Keep the pictures out and restate every record exactly.

EXERCISE INPUT:
------------------------
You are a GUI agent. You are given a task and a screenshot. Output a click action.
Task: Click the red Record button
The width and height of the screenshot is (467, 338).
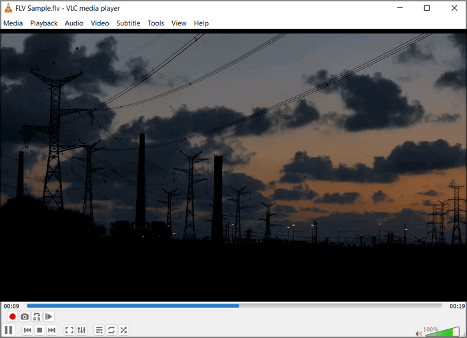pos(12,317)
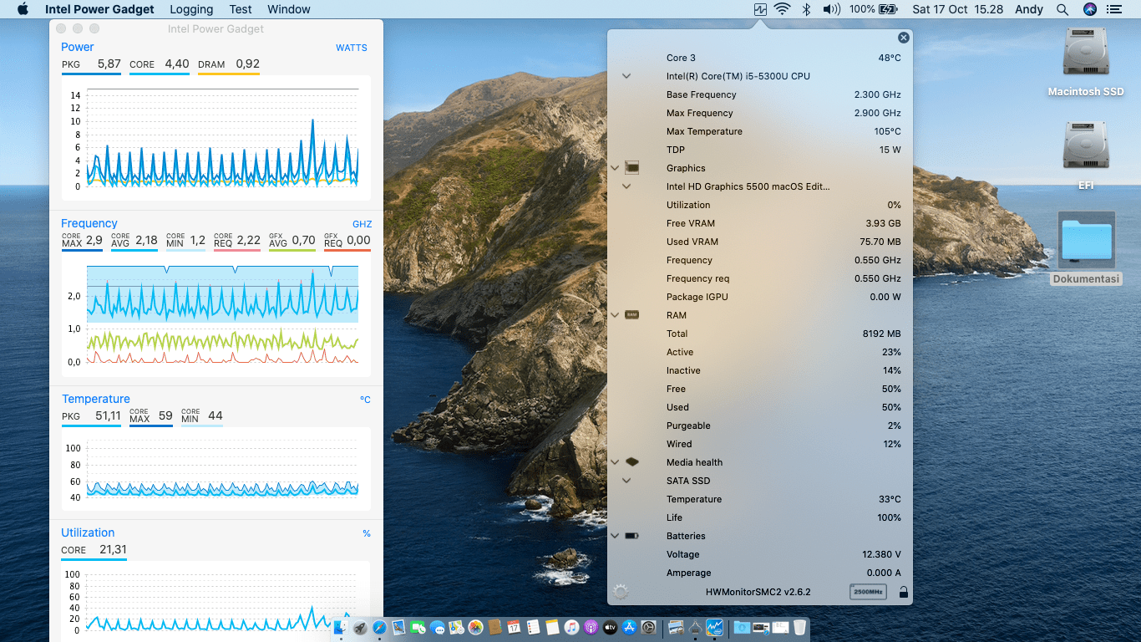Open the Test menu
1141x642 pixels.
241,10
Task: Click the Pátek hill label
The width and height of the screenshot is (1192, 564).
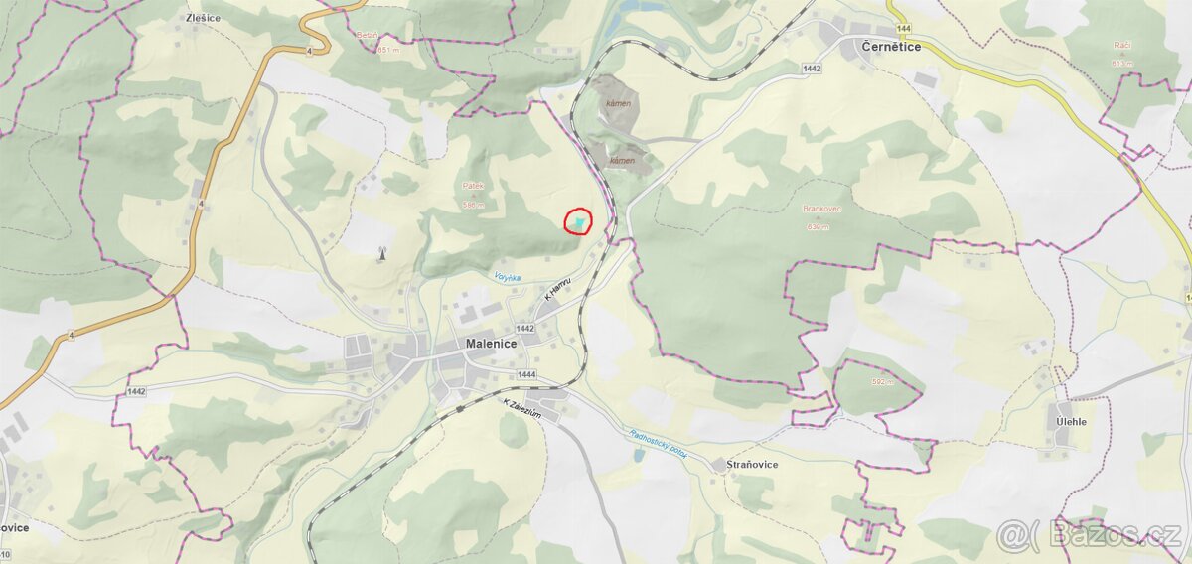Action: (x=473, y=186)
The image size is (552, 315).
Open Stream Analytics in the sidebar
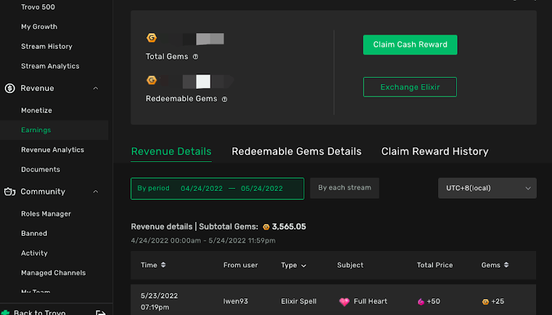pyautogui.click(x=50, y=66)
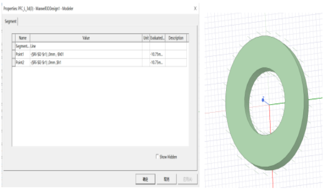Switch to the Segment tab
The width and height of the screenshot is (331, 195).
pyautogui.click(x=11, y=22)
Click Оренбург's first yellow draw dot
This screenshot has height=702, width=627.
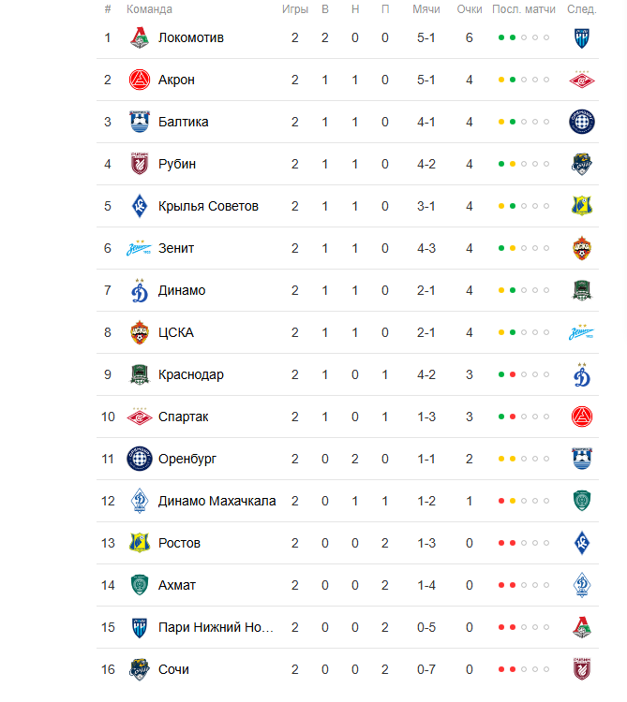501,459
------------------------
TASK OUTPUT:
You are a GUI agent. You are given a task and a screenshot. Output a click action.
Task: Click the red Record button
The width and height of the screenshot is (467, 338).
pos(12,317)
Open the Test menu
1141x642 pixels.
241,10
Task: Click the Pátek hill label
The width and height of the screenshot is (1192, 564).
Action: (x=473, y=186)
The image size is (552, 315).
Open Stream Analytics in the sidebar
pyautogui.click(x=50, y=66)
Switch to the Segment tab
The width and height of the screenshot is (331, 195).
pyautogui.click(x=11, y=22)
Click Оренбург's first yellow draw dot
This screenshot has height=702, width=627.
501,459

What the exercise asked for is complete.